European governments have joined together to fund the digitization and distribution of cultural heritage works through Europeana. Funded by the European Commission and national ministries of culture, Europeana acts as a portal enabling distribution of large numbers of Open-Access e-books. In the US, books created by the federal government belong by law to the public domain, but there's no centralized funding of Open-Access e-books or their distribution.
In developing countries, governments seeking to provide textbooks to large numbers of student will eventually find that producing e-textbooks, released for free, is the only scalable method of providing for their national educational needs. Many states in India, for example, already release their state-published textbooks on an Open-Access basis.

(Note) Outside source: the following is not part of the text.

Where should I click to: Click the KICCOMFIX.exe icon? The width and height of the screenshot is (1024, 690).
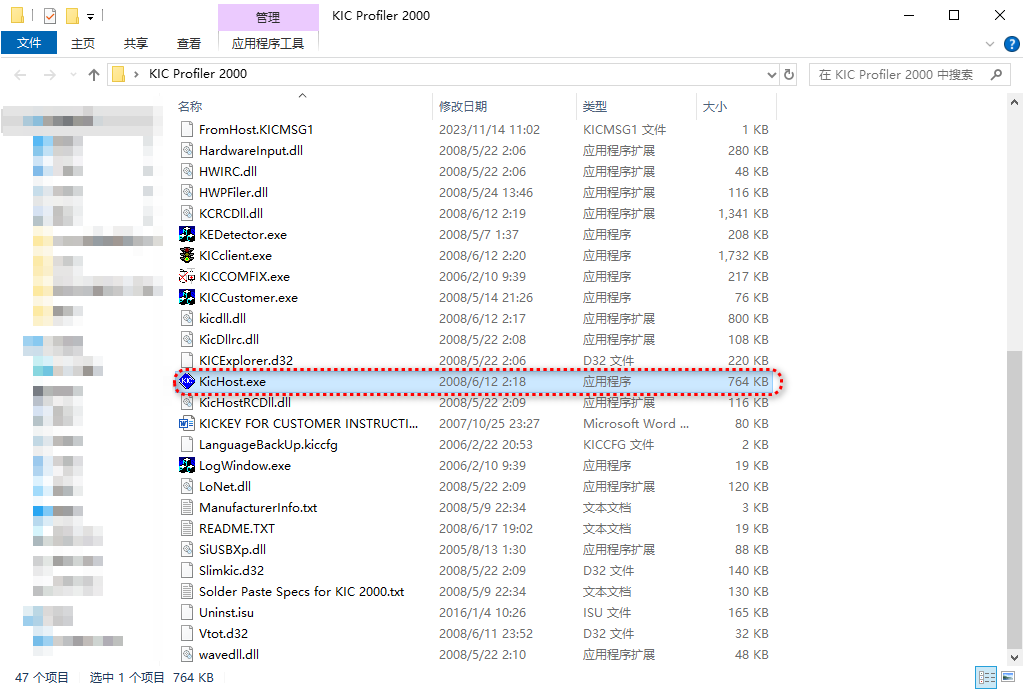186,276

A variation on public funding for Open-Access e-books in the context of academic monograph publishing has been proposed by Frances Pinter. Her idea is for libraries to join together in a cooperative, diverting a fraction of their acquisition budgets to fund the fixed costs of producing new monographs by university and commercial scholarly presses, which would then be made open-access. She estimates that individual libraries could save over 75%, depending on the participation rate.
Another sort of public funding model with a long history of use is the "tip-jar", or more profitably, the pay-what-you want model. Here, the creator urges his audience to leave some money as a "thank you" in return for value received. Doctorow reported receiving over $1200 using a donation box at paypal -- http://www.paypal.com -- which actually did better than his print-on-demand offering.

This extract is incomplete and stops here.